Ray Rice Gets Cut From The Baltimore Ravens, And It's Months Too Late

OWINGS MILLS, MD - MAY 23: Running back Ray Rice of the Baltimore Ravens addresses a news conference with his wife Janay at the Ravens training center on May 23, 2014 in Owings Mills, Maryland. Rice spoke publicly for the first time since facing felony assault charges stemming from a February incident involving Janay at an Atlantic City casino. (Photo by Rob Carr/Getty Images)
Source: Rob Carr/Getty Images Sport/Getty Images

Just in time for the 2014 NFL season kickoff, on Monday TMZ released footage of Baltimore Ravens running back Ray Rice beating his then-fiancée unconscious in the elevator of an Atlantic City casino. Later Monday, after a sizable (and completely fair) backlash, the Baltimore Ravens terminated Ray Rice's contract. The problem is, it's several months too late.

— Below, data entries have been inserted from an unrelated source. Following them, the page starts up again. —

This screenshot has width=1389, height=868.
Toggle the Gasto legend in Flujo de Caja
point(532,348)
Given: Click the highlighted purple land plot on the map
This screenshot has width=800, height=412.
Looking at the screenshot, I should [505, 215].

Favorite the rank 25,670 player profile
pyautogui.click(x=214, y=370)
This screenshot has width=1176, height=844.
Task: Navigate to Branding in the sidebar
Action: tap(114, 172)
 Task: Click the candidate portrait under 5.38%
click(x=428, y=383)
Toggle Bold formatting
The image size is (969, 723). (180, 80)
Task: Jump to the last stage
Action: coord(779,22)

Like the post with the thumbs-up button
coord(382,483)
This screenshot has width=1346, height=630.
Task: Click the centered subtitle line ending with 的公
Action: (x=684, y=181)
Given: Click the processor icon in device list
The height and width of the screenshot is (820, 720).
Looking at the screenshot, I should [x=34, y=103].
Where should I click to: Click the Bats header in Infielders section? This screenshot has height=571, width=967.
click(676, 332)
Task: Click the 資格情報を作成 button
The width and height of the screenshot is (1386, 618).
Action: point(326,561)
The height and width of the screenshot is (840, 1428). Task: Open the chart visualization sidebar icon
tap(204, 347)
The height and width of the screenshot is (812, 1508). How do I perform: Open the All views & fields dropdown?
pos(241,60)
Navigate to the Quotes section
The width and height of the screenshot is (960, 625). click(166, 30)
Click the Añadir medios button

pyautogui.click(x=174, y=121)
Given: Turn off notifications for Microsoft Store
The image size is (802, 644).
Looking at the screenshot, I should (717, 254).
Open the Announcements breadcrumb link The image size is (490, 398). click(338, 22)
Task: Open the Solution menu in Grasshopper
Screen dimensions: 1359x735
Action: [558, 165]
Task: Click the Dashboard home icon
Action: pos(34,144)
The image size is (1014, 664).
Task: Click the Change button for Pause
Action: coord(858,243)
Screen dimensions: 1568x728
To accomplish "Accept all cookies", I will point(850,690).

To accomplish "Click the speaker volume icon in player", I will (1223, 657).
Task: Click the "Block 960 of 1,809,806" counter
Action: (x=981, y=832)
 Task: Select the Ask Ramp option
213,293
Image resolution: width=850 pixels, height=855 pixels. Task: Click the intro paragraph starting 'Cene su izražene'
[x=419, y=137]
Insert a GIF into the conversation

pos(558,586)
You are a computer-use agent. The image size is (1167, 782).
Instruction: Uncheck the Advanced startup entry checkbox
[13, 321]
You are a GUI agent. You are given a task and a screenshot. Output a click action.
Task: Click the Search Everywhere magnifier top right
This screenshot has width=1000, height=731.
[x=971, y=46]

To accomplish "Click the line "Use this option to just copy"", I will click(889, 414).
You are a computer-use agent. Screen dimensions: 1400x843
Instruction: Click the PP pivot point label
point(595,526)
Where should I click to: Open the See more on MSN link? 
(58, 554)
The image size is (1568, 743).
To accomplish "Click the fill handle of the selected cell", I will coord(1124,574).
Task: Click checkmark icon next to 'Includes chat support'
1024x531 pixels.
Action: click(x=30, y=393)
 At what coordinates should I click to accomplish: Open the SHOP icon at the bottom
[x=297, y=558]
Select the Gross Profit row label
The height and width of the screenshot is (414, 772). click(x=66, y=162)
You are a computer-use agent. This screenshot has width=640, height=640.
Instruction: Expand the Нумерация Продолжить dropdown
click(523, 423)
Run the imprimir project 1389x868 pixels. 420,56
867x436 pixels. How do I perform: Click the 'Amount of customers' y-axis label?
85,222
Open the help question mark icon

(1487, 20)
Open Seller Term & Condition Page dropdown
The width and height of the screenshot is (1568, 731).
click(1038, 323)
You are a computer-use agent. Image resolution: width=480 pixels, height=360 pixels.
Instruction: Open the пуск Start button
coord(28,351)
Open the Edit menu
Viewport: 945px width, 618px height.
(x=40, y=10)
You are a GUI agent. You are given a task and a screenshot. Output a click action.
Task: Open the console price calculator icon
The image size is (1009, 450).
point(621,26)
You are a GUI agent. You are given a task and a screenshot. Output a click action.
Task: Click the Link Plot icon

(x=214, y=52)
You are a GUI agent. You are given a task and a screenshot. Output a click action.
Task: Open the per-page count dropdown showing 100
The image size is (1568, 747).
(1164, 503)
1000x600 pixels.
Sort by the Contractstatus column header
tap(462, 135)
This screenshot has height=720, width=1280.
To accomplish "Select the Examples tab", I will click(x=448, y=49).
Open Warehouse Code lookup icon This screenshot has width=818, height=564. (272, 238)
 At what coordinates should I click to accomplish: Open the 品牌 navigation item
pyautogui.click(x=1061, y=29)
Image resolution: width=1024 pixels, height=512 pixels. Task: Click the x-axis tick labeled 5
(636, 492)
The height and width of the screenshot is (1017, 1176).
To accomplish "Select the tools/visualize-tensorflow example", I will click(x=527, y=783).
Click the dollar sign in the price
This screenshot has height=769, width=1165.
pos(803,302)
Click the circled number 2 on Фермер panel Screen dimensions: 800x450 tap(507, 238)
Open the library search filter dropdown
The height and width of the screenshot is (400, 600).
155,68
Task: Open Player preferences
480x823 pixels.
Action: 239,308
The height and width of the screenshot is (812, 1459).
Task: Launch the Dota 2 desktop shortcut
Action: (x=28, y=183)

The video is difficult to watch — his punch sends Janay Palmer's head to the handrail, she slumps onto the floor, and he drags her out of the elevator and drops her on the ground, trying to shake her out of her unconscious state. Rice was handed a two-game suspension for the attack, to scathing criticism, as everybody pointed out that the NFL doled out heavier punishments for smoking marijuana. 

Put into perspective, of the 29 NFL players who received suspensions for the start of the season, 15 are serving four-game suspensions for violations of the league's substance abuse policy or testing positive for performance enhancing drugs. Will Hill, a fellow Ravens player, is out for six games for repeatedly violating the NFL's substance abuse policy. 

Josh Gordon of the Cleveland Browns received a yearlong suspension for repeated substance abuse violations for smoking weed — apparently, the NFL regarded substance abuse as way worse than physically abusing your intended. (The NFL has since revamped its domestic abuse policy.)

News of the incident broke in Feburary. At the time, the Ravens held a press conference for damage control, where both Rice and, inexplicably, Janay apologized for the incident.

Peter King, a columnist at Monday Morning Quarterback (a Sports Illustrated column) wrote that the NFL and Ravens officials saw the footage before deciding on the suspension. A hotel employee working there at the time also told TMZ that league officials were privy to the video. 

However, an NFL spokesperson claims they had not seen the video until Monday, when TMZ broke the story.

[A]ny and all information about the incident, including the video from inside the elevator. That video was not made available to us and no one in our office has seen it until today.

Which then begs another question: How were they able to hand out the initial suspension without assessing the severity of the situation? I suppose they didn't consider it serious enough for a more than a slap on the wrist because, though they might've seen Rice dragging Janay's limp, unconscious body out of the elevator, who knows what could have happened in there, right? According to TMZ:

[T]he NFL says the police wouldn't give them the video ... but the league makes no mention of attempting the get the video from the casino itself. 

Uproar over the meager punishment prompted the NFL to change its domestic abuse policy, upping the suspension for first-time violators. Second-time offenders will be banished from the NFL but "may petition for reinstatement after one year," states the new policy. 

If this termination hadn't occurred, and we'd been seeing Rice on the field come September's end, it would have been a snub to all victims of domestic violence — man or woman — by the NFL.